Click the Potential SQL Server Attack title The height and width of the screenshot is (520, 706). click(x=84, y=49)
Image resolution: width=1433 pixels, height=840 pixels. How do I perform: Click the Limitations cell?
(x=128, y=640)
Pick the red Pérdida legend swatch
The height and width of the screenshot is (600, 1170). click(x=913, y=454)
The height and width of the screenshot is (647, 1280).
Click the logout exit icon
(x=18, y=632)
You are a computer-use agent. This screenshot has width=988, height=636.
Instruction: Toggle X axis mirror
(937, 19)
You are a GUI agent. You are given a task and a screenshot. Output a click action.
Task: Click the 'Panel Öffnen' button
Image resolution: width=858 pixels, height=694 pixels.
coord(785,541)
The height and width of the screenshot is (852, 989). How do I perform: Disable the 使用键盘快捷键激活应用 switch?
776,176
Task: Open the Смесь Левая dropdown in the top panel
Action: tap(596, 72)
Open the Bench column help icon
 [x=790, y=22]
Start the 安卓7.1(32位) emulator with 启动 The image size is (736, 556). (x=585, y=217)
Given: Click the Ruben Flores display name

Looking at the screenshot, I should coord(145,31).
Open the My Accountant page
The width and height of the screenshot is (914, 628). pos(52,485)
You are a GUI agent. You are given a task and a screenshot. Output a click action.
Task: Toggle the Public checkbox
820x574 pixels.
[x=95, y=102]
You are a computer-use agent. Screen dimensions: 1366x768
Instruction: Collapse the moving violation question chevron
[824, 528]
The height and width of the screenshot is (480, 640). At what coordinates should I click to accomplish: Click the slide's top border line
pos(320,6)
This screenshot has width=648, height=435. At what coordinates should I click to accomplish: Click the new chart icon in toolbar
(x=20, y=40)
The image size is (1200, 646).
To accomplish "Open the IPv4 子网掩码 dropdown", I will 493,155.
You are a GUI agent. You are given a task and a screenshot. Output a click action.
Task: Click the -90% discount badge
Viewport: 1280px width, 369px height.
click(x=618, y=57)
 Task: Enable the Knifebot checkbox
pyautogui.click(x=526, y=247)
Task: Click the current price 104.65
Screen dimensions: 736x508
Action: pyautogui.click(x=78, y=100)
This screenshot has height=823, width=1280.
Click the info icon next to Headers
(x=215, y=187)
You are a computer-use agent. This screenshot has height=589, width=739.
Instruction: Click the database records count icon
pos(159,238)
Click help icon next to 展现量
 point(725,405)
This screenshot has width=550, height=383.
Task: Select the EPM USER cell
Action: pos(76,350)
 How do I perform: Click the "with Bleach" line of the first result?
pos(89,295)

+ + + +

## [AIM OF THE EXERCISE]
Scan the records for lines that hold "computer", and reproduce each one you find.

## [RESULT]
You are a computer-use agent. This screenshot has width=988, height=636.
You are a computer-use agent. Screen dimensions: 1366x768
You are a computer-use agent. This screenshot has height=589, width=739.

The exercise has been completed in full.